Extracted data entries:
<<<<

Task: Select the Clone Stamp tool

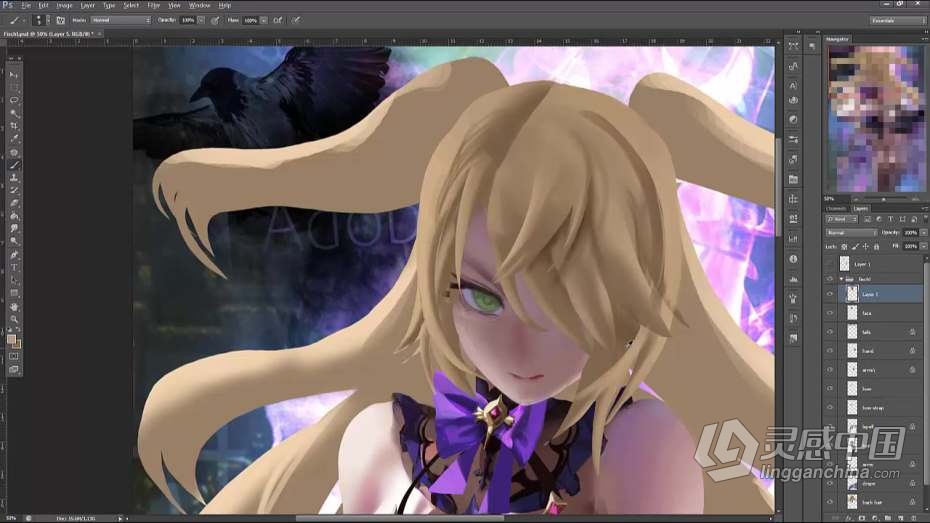Action: 14,177
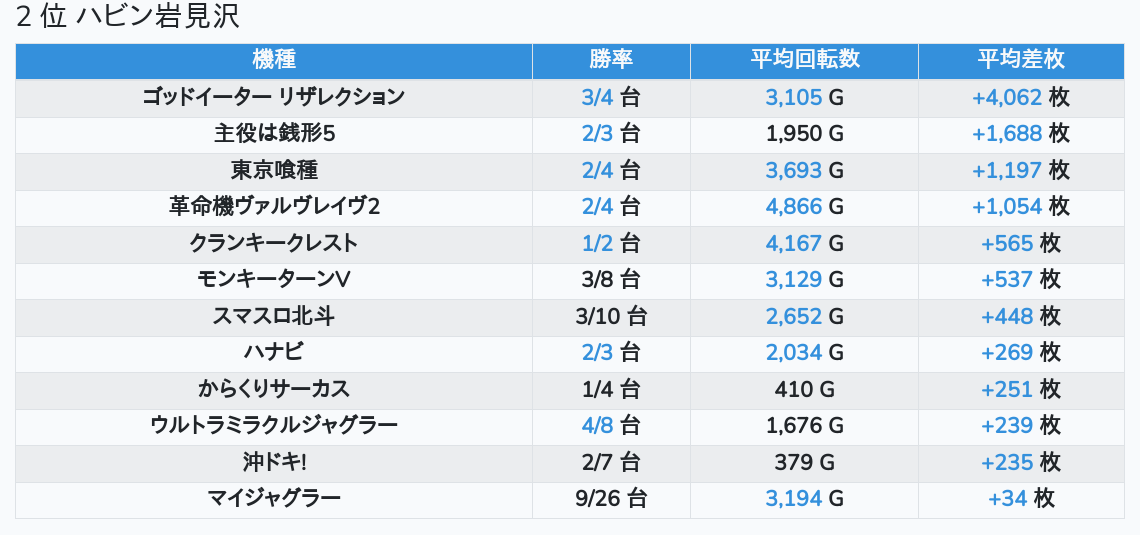This screenshot has height=535, width=1140.
Task: Select the 4,866 G average spins value
Action: tap(804, 207)
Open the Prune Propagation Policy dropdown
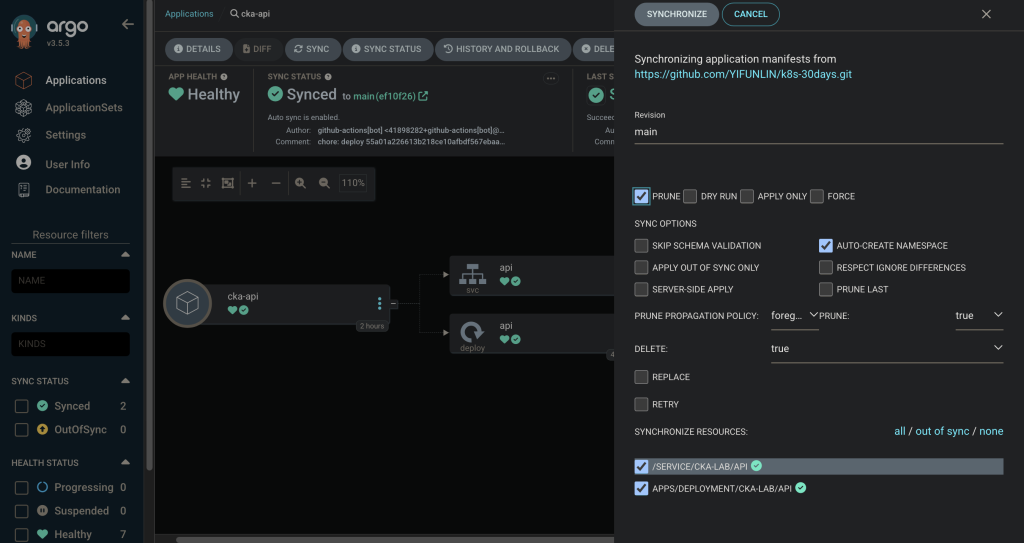Image resolution: width=1024 pixels, height=543 pixels. [x=794, y=316]
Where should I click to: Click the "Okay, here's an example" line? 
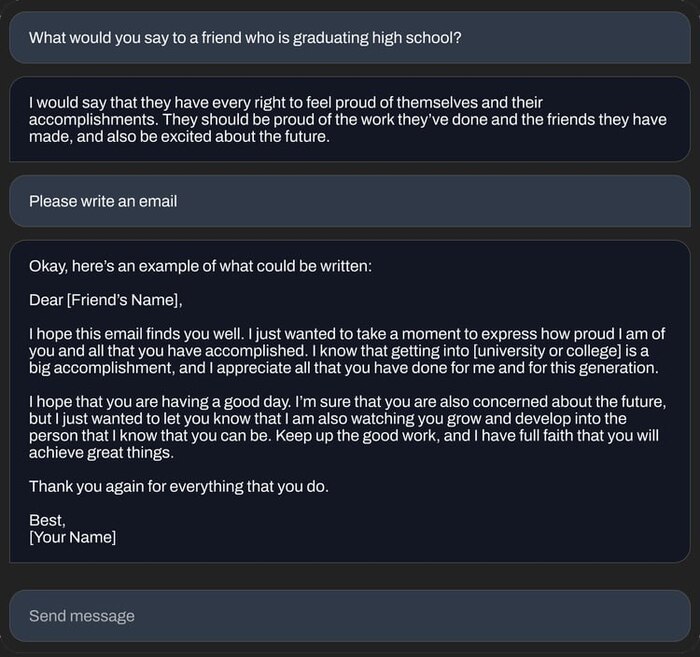click(200, 266)
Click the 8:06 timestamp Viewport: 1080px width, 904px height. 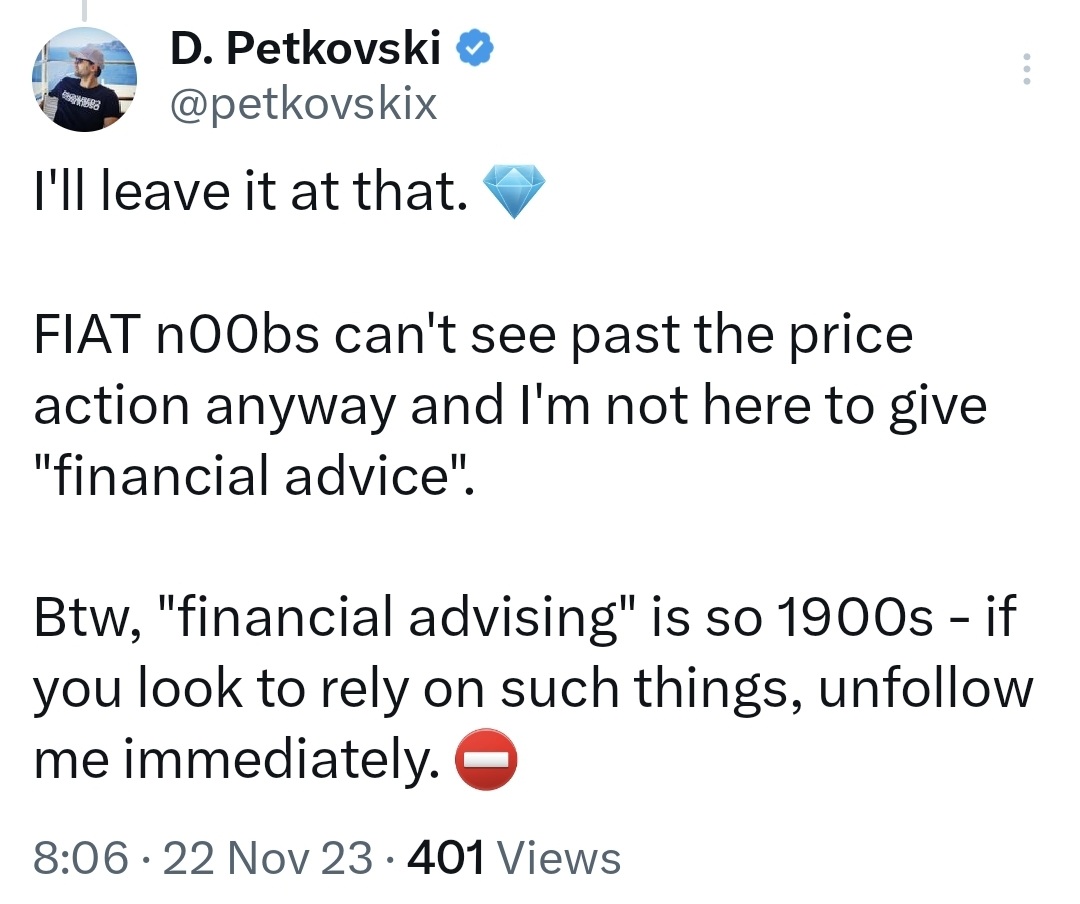(80, 858)
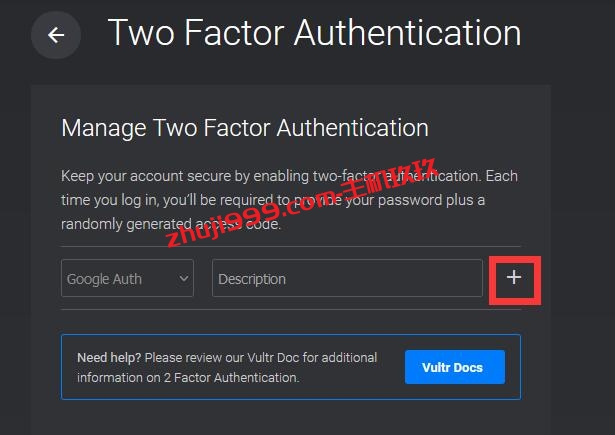
Task: Click the Keep your account secure paragraph
Action: pos(289,200)
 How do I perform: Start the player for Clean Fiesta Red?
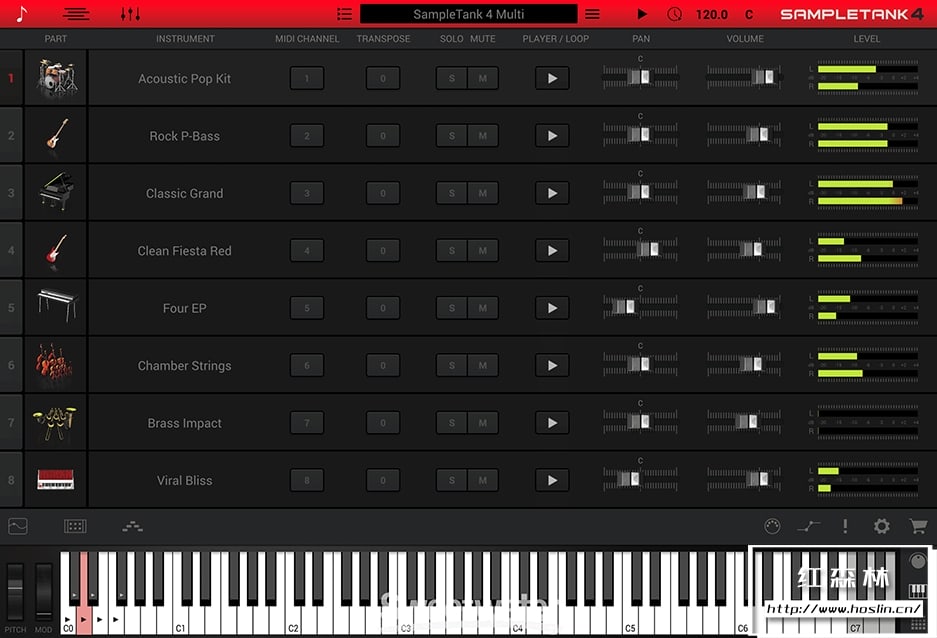tap(552, 250)
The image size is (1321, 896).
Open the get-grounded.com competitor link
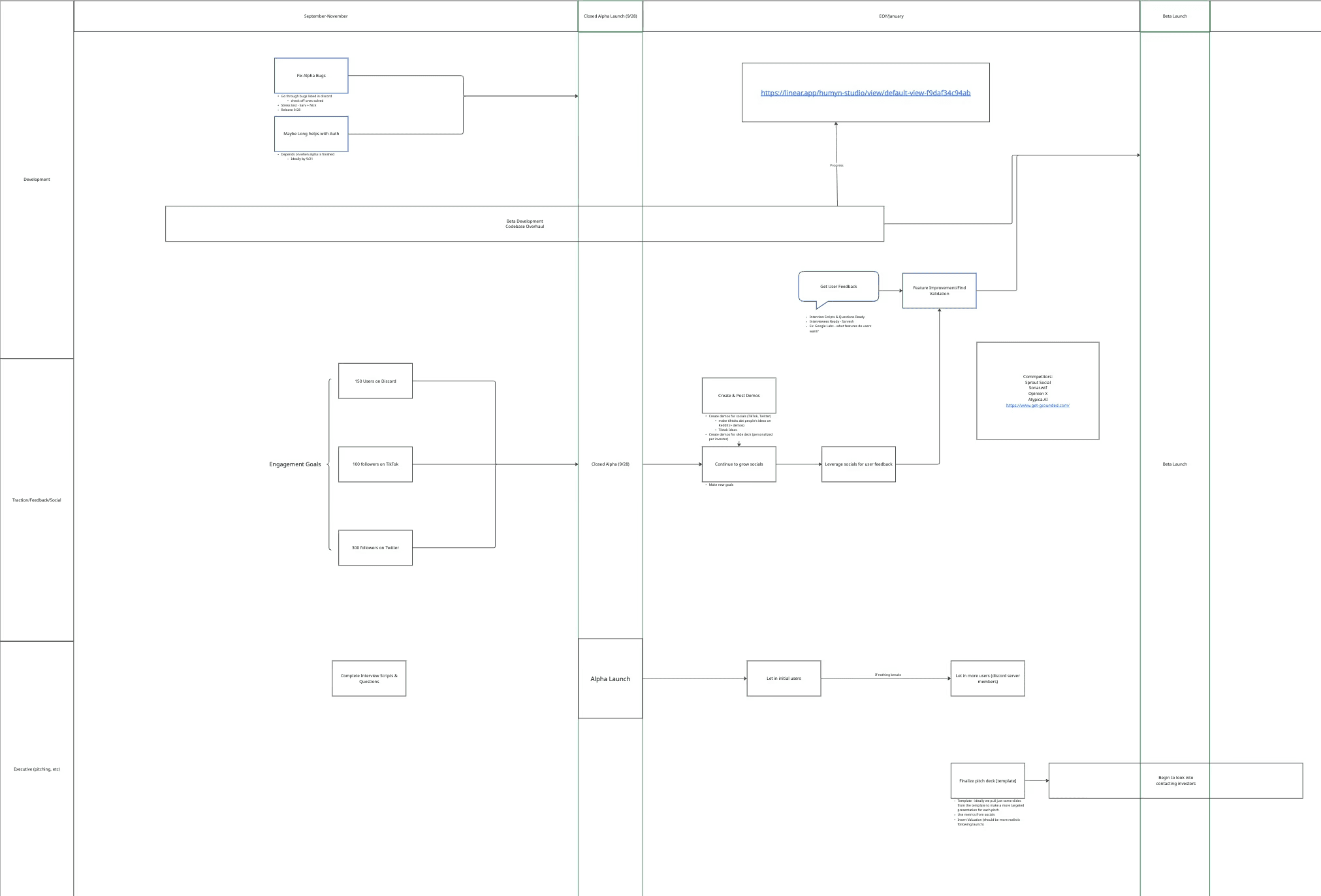(1038, 406)
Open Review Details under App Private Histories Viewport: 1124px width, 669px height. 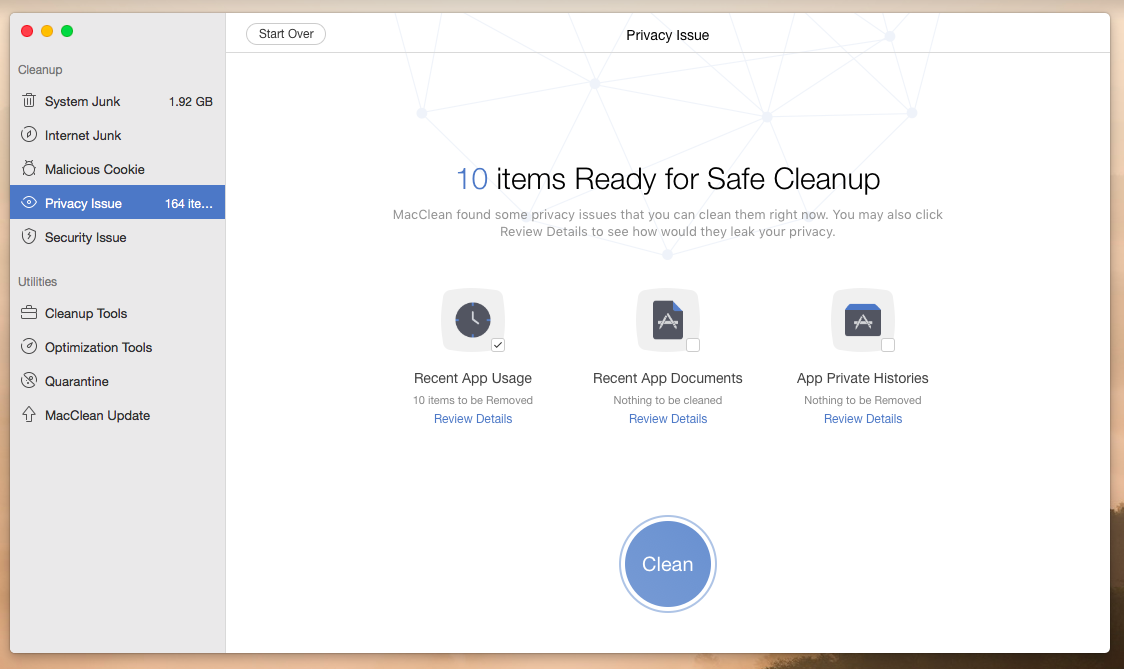pyautogui.click(x=863, y=419)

>>>>

▸ Work to be completed
Express the material as a Markdown table with the columns Row and Line, starting with its first line and going on through the line that contains "click(200, 266)", numbering each line and skipping blank ones. Leave the pictures out of your answer.

▸ Result
| Row | Line |
|---|---|
| 1 | Task: Select the Clone Stamp tool |
| 2 | Action: 14,177 |
| 3 | This screenshot has height=535, width=1140. |
| 4 | Task: Select the 4,866 G average spins value |
| 5 | Action: tap(804, 207) |
| 6 | Open the Prune Propagation Policy dropdown |
| 7 | Image resolution: width=1024 pixels, height=543 pixels. [x=794, y=316] |
| 8 | Where should I click to: Click the "Okay, here's an example" line?  |
| 9 | click(200, 266) |